Carden competed over Memorial Day weekend in Rebecca’s Giddy Up Challenge, a three-day event in which athletes can run or ride a mountain bike different lengths on Baldy to raise money for Ketchum mountain biker Rebecca Rusch’s charity, the Be Good Foundation. The foundation supports organizations that protect and promote access to natural places.

Carden took to Baldy to take the Queen’s Full Everest challenge. That meant running up and down Bald Mountain almost 10 times without stops or rest. It took a little over 22 hours. She started at 3 p.m. and ran until 1 p.m. the next day.

“The hardest thing I have ever done, aside from boot camp,” said Carden, who turned 33 shortly after the event. She was the only woman to complete the challenge.

Carden grew up in Houston, Texas, and knew in middle school what she was going to do when she grew up: become a US Marine. She studied the Marine Corps for a history project and by 16 had signed up for enlistment. She joined at 18.

“I had learned that the Marines were the most badass people around, so I made it my goal in my life to join them,” Carden said. “It wasn’t easy because I am only 5 feet tall and a hundred pounds.”

Carden was stationed for four years of active duty at the Marine Corps Air Ground Combat Center, also known as 29 Palms, the largest United States Marine Corps base, located in southern San Bernardino County, California. He then spent four more years in the Marine reserves.

“The military changed my life. What they do in boot camp is break you down to build you back up, from a child to an adult, and they turn you into one of the finest.”

Carden has run two 100-mile races. Her partner, Jakub Galczynski, 34, is also a long-distance runner. He recently won the Legends Never Die marathon in Oregon Gulch north of Ketchum. The couple usually takes turns supporting one another through a race, but they finished side by side in one 50-mile race they ran together.

“We held hands crossing the finish line,” Carden said.

“It’s my life. I work and then I run. Yesterday I was in the White Clouds and my headlamp started to die on me. I went ‘nooo…’ I have to be sure to charge my batteries.”

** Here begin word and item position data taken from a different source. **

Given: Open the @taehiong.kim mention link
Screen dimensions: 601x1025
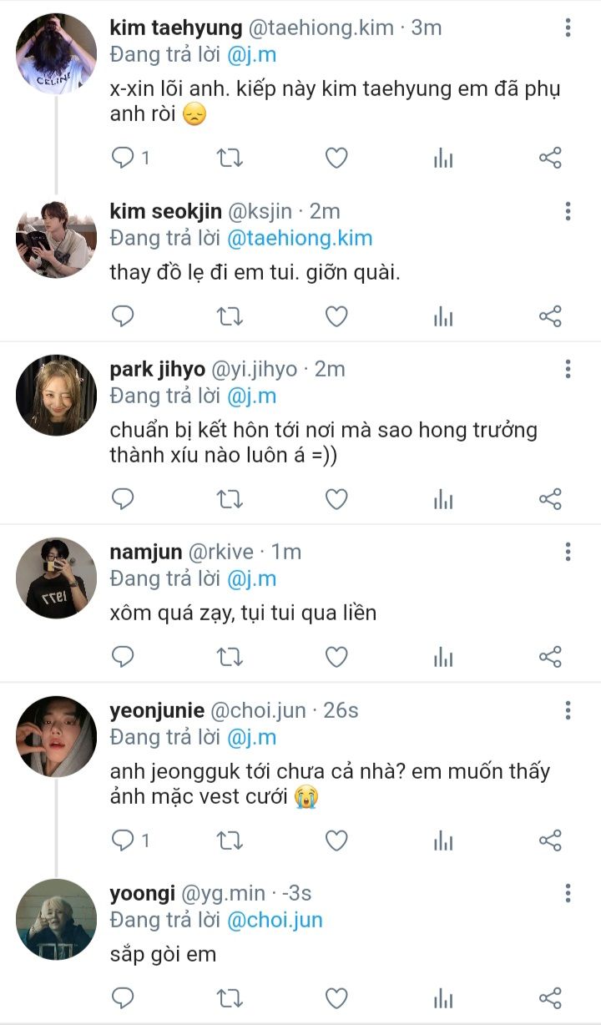Looking at the screenshot, I should pos(300,238).
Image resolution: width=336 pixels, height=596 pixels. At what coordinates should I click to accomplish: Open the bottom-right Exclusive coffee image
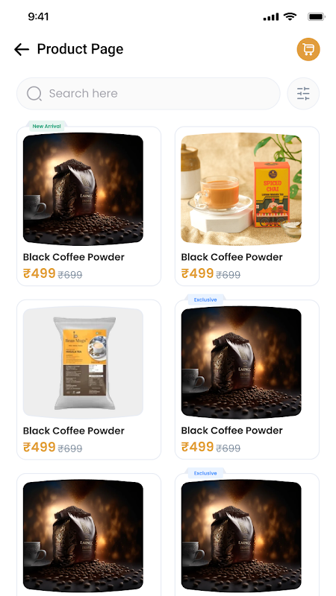coord(241,535)
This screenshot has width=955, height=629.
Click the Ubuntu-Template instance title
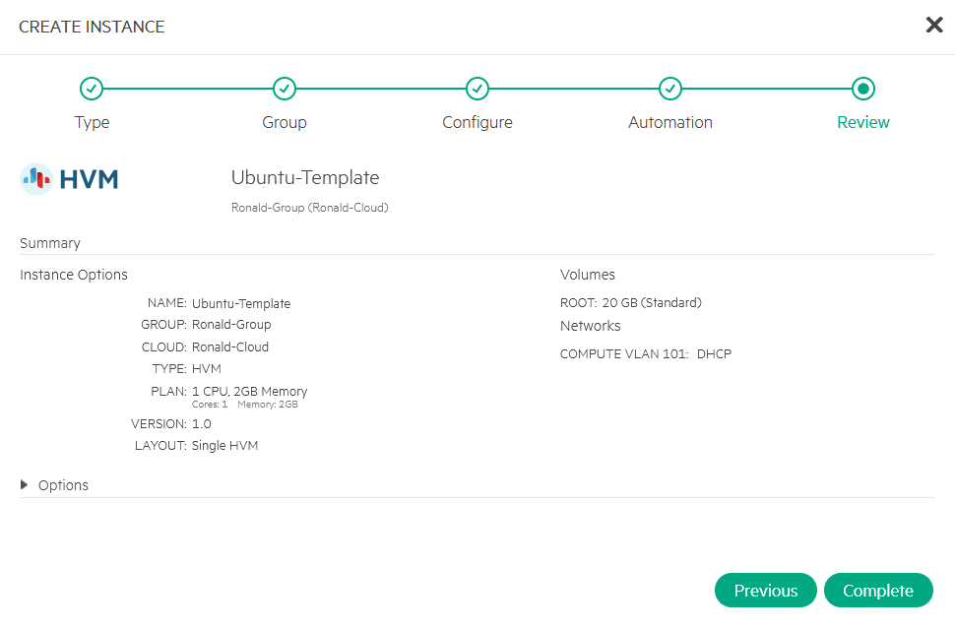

Carden has plans to run a 100-mile and 50-mile race next year. She recalled actually falling asleep once while on a mountain trying to run. She had to chug an energy drink to bring herself around and finish the run. Under the stress of exertion, she has also hallucinated.

“I have seen things that weren’t here,” she said. “Once you get past mile 50, it’s no longer a physical challenge but a mental one. You have to want to finish bad enough that you will do anything. You play mental games with yourself to keep going. A lot of people tell you they can’t run long distance, that something always hurts. You have to say you can and that you will. You can’t let yourself quit.”

Carden said she and her partner often take 20- to 30-mile training runs in the Sawtooth Mountains. She said running the long races has taught her that if she is willing to try, she can do anything.

“The feeling of accomplishment when you cross the finish line is like nothing else."